Tamara is also considering a trip to Antarctica, like the ones that made her father famous, but only after she has gained more experience.
She said she has been fascinated by solo sailing since she was a child, perhaps inspired by the stories she heard from her father and mother Marina Bandeira, who is also a sailor.
“Sailing alone is something I’ve been preparing for for a long time. It’s a stage in my learning process and I can only learn if I sail alone,” she added.
The student, along with her twin sister Laura and her parents, has made several trips and has been improving as a crew member on various vessels.
“I knew that at some point that would happen but maybe I didn’t imagine that would happen now, this year. The idea of doing it came up now because I found the people willing to help and encourage me,” she said, referring to a friend who invited her to travel to Norway, encouraged her to sail to France alone and helped her buy and refit her boat.

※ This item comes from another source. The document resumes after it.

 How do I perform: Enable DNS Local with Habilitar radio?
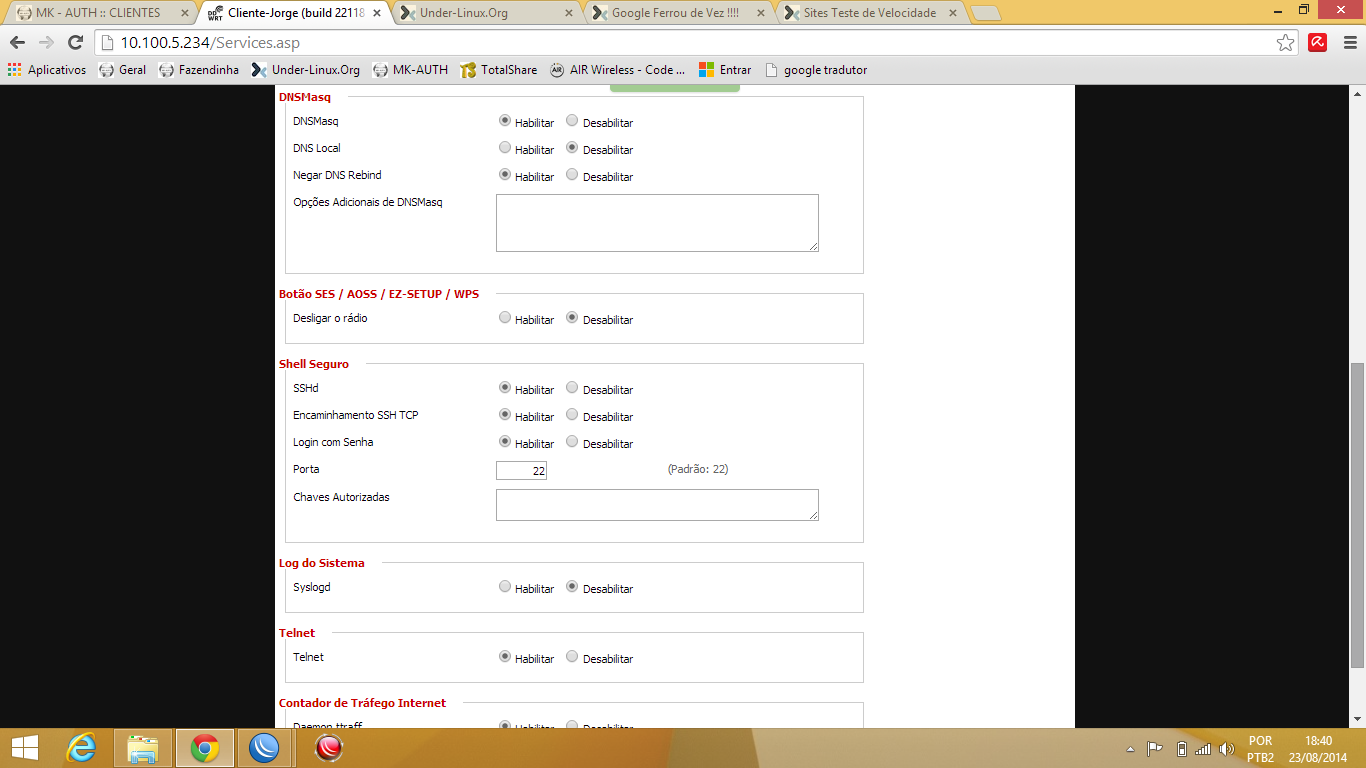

Tamara only told her parents about the voyage the day before she set sail.
“I didn’t tell them because parents are parents and obviously they care. They have their fears and their doubts and here where I am they couldn’t do anything to stop me from the dangers I was willing to live with.
“I waited for the moment when I was sure enough of what I was going to do to tell them, so that they could stay calm even when I was far away,” she said.
She said she is often asked if she wants to follow in her father’s footsteps but insists that her desire is to make her own way and form her own experiences.
“Of course my father is my great inspiration. He was certainly the one who allowed me to dream about this. If it weren’t for him, maybe I wouldn’t know what it’s like to sail, what it’s like to be at sea… so I say I owe my dreams to him, too,” she added.